Improve your model's performance with bfloat16
By default, TPUs perform
matrix multiplication operations with bfloat16
values and accumulations with IEEE float32
values. Using reduced-precision floating point numbers decreases time to
convergence without losing accuracy.
The dynamic range of bfloat16
and float32
are equivalent. However, bfloat16
uses half of the memory space. For more information about bfloat16
performance,
see A Study of BFLOAT16 for Deep Learning Training.
Use bfloat16 explicitly
While automatic format conversion in TPUs lets you avoid thinking about numerical
precision, you can achieve performance improvements by explicitly casting values
to bfloat16
. There are two reasons to explicitly cast values to bfloat16
:
Storing values in
bfloat16
format saves on-chip memory, enabling Cloud TPUs to train larger models or use larger batch sizes.Some operations are memory-bandwidth-bound, which means the amount of time it takes to load data from memory can slow down the overall time spent performing the computation. Storing operands and outputs of those operations in
bfloat16
format reduces the amount of data that must be transferred, improving overall speed.

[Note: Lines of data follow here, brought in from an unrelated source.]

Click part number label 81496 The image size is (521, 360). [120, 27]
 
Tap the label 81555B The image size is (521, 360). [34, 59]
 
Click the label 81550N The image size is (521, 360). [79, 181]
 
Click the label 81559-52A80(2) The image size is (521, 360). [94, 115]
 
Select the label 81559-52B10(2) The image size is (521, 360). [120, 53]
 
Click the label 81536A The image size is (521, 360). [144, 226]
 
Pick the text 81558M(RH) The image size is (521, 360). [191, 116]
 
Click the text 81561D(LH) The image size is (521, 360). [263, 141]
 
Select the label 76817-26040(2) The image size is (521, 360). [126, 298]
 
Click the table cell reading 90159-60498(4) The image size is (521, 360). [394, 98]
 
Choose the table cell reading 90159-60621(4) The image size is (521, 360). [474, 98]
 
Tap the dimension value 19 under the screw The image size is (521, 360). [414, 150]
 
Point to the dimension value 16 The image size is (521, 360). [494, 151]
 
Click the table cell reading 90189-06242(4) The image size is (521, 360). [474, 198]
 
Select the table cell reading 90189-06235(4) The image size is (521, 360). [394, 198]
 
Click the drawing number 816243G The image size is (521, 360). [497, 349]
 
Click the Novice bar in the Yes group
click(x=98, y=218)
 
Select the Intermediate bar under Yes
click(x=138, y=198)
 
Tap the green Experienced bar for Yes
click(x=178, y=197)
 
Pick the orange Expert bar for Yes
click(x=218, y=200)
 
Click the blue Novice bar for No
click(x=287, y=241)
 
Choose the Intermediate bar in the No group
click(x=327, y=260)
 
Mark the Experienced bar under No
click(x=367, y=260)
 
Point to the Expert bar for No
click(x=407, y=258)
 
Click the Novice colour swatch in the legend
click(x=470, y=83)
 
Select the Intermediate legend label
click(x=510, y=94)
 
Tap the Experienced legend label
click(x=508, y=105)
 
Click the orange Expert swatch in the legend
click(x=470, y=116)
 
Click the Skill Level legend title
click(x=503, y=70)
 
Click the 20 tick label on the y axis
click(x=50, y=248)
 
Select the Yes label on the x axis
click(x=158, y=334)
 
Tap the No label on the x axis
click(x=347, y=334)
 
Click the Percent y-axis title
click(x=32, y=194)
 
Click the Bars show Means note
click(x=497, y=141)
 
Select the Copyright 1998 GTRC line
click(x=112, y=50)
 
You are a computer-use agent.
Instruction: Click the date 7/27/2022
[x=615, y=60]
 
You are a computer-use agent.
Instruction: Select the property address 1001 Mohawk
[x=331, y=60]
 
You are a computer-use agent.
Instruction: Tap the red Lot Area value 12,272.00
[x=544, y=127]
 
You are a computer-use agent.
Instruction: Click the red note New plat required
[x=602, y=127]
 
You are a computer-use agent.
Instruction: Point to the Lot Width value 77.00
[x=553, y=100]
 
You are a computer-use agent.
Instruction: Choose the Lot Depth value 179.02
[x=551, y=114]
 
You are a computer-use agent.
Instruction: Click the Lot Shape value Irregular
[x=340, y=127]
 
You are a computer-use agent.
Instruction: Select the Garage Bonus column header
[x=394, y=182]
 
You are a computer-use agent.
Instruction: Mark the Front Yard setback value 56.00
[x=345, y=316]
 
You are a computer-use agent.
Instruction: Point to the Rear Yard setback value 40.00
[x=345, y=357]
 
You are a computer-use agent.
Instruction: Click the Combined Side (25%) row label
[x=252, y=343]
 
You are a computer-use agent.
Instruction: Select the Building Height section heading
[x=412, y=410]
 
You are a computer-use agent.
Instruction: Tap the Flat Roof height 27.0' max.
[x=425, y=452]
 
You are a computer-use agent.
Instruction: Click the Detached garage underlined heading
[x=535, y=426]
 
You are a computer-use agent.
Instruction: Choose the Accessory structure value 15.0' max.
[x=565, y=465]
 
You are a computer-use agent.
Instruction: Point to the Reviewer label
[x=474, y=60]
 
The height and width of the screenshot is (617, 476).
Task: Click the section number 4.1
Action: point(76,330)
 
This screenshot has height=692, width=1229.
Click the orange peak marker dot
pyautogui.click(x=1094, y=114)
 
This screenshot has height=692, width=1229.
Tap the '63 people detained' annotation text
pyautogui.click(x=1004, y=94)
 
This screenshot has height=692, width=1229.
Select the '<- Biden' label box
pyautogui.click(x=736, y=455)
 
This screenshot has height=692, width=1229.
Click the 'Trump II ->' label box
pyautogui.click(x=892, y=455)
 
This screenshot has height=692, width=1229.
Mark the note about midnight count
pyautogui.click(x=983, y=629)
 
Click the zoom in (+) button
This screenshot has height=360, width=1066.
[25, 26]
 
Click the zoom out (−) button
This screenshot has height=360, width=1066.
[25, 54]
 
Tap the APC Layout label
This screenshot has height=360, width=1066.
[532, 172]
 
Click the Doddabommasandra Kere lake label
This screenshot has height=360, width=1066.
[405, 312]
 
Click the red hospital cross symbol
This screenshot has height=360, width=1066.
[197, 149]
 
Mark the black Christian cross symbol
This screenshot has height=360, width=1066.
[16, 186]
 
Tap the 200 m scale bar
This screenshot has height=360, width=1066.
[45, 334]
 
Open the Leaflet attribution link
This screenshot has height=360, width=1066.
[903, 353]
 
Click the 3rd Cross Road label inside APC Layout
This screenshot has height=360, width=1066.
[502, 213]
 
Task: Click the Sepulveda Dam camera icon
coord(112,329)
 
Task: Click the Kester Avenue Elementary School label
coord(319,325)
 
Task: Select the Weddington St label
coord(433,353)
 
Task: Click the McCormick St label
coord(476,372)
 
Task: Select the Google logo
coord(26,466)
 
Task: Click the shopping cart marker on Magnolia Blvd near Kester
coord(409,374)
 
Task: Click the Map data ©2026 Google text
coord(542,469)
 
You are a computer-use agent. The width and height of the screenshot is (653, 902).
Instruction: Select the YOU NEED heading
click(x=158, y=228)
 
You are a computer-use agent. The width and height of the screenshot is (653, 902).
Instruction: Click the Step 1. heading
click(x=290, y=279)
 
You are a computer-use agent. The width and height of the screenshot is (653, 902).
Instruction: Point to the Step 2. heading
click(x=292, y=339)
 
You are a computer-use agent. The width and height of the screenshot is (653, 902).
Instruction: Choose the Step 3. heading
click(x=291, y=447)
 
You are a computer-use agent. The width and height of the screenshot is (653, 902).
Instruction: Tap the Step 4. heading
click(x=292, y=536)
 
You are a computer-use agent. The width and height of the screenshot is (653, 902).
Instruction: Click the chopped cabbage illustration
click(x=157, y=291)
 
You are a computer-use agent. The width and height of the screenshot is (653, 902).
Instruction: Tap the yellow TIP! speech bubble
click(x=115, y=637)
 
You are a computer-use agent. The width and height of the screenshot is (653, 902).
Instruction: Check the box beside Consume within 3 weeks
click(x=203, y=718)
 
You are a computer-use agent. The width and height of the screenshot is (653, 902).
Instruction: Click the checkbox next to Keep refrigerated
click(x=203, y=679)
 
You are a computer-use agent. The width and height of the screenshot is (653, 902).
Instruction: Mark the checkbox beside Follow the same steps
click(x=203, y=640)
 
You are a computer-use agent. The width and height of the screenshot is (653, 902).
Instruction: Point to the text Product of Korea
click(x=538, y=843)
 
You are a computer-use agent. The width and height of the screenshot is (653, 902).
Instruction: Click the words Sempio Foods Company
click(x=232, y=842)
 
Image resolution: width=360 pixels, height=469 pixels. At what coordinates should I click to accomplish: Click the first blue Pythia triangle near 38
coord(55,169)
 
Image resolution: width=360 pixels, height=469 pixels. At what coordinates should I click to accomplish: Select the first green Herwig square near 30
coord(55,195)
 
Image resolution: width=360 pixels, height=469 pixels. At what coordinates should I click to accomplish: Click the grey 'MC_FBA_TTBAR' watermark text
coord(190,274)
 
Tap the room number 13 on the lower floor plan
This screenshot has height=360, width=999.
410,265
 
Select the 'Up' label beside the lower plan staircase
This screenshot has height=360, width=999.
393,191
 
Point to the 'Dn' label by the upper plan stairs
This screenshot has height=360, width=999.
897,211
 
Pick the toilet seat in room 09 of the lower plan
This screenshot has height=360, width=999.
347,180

To get started, we recommend getting some experience with one of the Cloud TPU reference models. After that, the profiling tools guide, and troubleshooting guide provide in-depth technical information to help you create and optimize machine learning models on your own.
Format conversion details
The format conversion from float32
to bfloat16
is automatically inserted by the
XLA compiler. On TPU, the rounding scheme in the conversion is
round to nearest even
and overflow to inf
. Also, the bfloat16
on Cloud TPU does not support
subnormals, so all subnormals are flushed to zero during the conversion.
Special values, such as NaN
and inf
, are preserved in the conversion.
The format conversion from bfloat16
to float32
is also automatically inserted
by the XLA compiler. Since float32
can represent all exact values in bfloat16
,
the conversion pads 16 zeros in the mantissa bits. Special values are
preserved in the conversion.
Checkpoints obtained from a model trained on Cloud TPUs can be deployed on other hardware platforms (for example, inference or fine-tuning on CPUs or GPUs) without extensive manual conversions.